Architecture

For contributors who need to understand the codebase internals.

Source layout

src/libtmux_mcp/
    __init__.py           # Entry point: main()
    __main__.py           # python -m libtmux_mcp support
    server.py             # FastMCP instance and configuration
    _utils.py             # Server caching, resolvers, serializers, error handling
    models.py             # Pydantic output models
    middleware.py         # Safety, audit, retry, and error-result middleware
    tools/
        batch_tools.py    # call_readonly_tools_batch, call_mutating_tools_batch, call_destructive_tools_batch
        server_tools.py   # list_servers, list_sessions, create_session, kill_server, get_server_info
        session_tools.py  # list_windows, create_window, rename_session, kill_session
        window_tools.py   # list_panes, split_window, rename_window, kill_window, select_layout, resize_window
        pane_tools.py     # run_command, send_keys, send_keys_batch, capture_pane, capture_since, snapshot_pane, search_panes, wait_for_text
        buffer_tools.py   # load_buffer, paste_buffer, show_buffer, delete_buffer
        hook_tools.py     # show_hooks, show_hook
        option_tools.py   # show_option, set_option
        env_tools.py      # show_environment, set_environment
    resources/
        hierarchy.py      # tmux:// URI resources

Request flow

Middleware wraps tool calls outermost-first (full ordering rationale in the server.py stack comment):

MCP Client (Claude, Cursor, etc.)
  → stdio transport
    → FastMCP server (server.py)
      → TimingMiddleware (wall-time observer)
        → TailPreservingResponseLimitingMiddleware (response size backstop)
          → ToolErrorResultMiddleware (exceptions → is_error results)
            → AuditMiddleware (one log record per call)
              → ReadonlyRetryMiddleware (retries readonly tools only)
                → SafetyMiddleware (tier gate, fail-closed)
                  → Tool function (tools/*.py)
                    → libtmux Server/Session/Window/Pane
                      → tmux binary (via subprocess)

Key design decisions

Tool registration

Each tool module defines a register(mcp) function that registers tools with metadata:

  • title — human-readable name

  • annotations — MCP tool annotations (readOnlyHint, destructiveHint, idempotentHint)

  • tags — safety tier tags for middleware filtering

Server caching

_utils.py maintains a thread-safe cache keyed by (socket_name, socket_path, tmux_bin).
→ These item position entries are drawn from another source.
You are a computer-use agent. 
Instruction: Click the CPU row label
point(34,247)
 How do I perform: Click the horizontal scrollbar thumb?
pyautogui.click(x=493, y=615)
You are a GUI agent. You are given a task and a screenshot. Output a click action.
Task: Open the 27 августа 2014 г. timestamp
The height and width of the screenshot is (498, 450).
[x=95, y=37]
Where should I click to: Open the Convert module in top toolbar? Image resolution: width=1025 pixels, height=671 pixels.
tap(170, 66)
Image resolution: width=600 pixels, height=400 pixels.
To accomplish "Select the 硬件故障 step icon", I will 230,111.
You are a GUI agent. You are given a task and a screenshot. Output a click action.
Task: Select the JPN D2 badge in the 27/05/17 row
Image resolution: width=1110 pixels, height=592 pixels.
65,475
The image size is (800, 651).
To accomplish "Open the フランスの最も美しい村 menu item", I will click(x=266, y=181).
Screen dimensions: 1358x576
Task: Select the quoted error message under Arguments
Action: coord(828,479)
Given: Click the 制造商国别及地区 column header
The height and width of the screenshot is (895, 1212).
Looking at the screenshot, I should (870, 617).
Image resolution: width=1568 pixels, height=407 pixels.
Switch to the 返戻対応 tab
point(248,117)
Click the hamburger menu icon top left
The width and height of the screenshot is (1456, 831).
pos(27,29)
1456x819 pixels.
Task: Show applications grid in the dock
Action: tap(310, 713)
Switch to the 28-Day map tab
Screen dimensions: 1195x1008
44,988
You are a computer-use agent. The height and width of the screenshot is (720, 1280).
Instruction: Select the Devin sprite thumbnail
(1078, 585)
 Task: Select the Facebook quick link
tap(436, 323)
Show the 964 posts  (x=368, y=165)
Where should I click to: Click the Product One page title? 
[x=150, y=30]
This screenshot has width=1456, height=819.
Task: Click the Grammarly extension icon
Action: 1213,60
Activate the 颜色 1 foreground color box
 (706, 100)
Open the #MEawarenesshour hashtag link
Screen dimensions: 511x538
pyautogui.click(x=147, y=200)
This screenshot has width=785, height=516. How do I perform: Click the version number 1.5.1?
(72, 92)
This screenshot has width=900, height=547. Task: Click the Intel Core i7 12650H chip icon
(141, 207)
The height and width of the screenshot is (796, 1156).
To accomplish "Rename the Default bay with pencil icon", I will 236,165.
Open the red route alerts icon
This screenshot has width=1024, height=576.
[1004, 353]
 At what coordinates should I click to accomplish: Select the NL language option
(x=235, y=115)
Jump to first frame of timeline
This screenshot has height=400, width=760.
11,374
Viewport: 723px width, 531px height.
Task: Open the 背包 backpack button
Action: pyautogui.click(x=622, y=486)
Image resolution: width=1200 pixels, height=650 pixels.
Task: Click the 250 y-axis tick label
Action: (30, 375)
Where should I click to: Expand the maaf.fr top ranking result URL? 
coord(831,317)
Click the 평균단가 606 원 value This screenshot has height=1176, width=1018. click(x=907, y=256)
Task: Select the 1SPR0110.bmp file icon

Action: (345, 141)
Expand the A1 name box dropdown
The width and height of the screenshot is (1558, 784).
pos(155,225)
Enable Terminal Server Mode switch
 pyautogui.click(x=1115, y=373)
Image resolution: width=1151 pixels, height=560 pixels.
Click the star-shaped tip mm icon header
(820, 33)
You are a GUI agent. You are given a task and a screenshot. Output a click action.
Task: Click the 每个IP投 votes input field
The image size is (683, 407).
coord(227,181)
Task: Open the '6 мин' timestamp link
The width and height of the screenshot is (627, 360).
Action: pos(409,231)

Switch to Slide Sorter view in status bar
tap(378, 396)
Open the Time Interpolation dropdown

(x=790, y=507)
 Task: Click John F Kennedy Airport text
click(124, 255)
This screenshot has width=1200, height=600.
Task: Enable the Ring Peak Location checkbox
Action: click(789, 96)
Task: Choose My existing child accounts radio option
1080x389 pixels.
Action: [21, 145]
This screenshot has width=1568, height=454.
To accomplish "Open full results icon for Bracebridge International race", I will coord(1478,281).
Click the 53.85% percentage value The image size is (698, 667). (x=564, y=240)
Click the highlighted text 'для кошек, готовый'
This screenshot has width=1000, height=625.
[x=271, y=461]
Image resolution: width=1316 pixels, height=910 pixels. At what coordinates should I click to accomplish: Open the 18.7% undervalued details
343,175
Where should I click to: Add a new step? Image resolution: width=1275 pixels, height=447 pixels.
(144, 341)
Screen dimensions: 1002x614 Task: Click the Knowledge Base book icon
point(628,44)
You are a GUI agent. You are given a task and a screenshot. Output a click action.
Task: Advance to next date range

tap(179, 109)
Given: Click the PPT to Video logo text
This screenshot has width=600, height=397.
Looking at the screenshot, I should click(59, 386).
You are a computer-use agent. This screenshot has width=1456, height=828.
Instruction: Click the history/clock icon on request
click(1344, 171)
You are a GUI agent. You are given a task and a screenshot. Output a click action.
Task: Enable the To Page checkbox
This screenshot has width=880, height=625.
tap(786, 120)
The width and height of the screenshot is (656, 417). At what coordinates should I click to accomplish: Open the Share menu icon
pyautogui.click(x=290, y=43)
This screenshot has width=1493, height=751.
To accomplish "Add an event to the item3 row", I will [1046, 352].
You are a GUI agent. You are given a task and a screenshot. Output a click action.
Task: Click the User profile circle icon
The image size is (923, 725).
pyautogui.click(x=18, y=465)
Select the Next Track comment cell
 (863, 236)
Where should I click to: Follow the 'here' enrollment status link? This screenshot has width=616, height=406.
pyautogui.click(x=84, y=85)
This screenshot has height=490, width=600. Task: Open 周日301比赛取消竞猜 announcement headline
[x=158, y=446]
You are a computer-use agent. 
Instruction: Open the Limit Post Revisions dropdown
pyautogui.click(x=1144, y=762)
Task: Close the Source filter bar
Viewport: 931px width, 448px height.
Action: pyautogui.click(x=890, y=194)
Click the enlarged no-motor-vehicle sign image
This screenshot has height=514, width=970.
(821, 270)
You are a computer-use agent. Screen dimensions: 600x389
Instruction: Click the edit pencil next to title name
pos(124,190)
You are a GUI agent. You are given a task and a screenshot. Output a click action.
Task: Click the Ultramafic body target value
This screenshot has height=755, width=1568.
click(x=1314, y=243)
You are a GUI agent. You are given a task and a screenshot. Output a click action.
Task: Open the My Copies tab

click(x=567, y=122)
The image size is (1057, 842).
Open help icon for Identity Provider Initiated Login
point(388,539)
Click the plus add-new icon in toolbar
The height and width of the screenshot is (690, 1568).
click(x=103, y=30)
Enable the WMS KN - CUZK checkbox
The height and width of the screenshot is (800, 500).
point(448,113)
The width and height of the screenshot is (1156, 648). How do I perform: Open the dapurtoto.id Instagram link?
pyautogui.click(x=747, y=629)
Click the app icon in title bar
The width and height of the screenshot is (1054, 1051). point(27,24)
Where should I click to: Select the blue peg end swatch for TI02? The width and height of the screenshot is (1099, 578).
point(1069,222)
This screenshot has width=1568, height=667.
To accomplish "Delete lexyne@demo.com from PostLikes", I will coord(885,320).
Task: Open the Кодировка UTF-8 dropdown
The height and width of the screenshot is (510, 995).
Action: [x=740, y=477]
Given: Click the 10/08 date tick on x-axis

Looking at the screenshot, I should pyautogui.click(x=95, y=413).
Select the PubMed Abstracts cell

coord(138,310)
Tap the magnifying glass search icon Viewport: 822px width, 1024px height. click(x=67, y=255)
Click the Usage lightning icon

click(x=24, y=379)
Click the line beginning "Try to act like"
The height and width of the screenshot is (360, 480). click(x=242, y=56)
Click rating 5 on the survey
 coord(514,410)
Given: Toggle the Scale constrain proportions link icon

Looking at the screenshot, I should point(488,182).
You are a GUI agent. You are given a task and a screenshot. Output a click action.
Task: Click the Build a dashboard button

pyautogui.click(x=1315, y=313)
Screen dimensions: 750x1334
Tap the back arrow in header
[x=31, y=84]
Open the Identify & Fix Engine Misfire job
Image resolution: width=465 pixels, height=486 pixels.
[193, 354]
Dead servers are evicted on access via is_alive() checks.

Object resolution

Tools use resolver functions (_resolve_session, _resolve_window, _resolve_pane) that accept multiple targeting parameters and resolve to the correct libtmux object. Resolution follows a priority chain: direct ID → name lookup → error.

Safety middleware

SafetyMiddleware implements FastMCP’s middleware interface. It operates as a secondary gate behind FastMCP’s native tag visibility system, providing clear error messages when a tool above the configured tier is invoked.

Error handling

Three boundaries split the work:

  1. Tool classification — the handle_tool_errors() decorator wraps tool functions, mapping libtmux exceptions to ExpectedToolError (agent-correctable: unknown ids, invalid arguments, transient tmux errors; logged at WARNING) or stock ToolError (operator faults and unexpected bugs; logged at ERROR). The raise chains the original exception via from e, which is what lets ReadonlyRetryMiddleware match transient LibTmuxException causes.

  2. Schema classification — FastMCP validates tool arguments before tool code runs, so Pydantic validation failures never reach the decorator. ToolErrorResultMiddleware classifies those schema-validation errors as expected, agent-correctable WARNINGs before converting them.

  3. ConversionToolErrorResultMiddleware catches the exception once it has cleared the audit/retry/safety trio and returns ToolResult(is_error=True) carrying the message exactly as raised, plus a _meta payload (error_type, expected, and an optional agent-facing suggestion for recovery hints such as discovery tools or rejected-argument fixes).

Errors must stay exceptions through the audit/retry/safety trio — audit detects failures by catching, retry matches via __cause__ — so conversion happens only in the outermost error layer. The response limiter sits outside conversion and may truncate large success or error results on the return path; its truncation path preserves is_error and _meta so oversized expected failures stay tool errors. Level policy lives in Logging.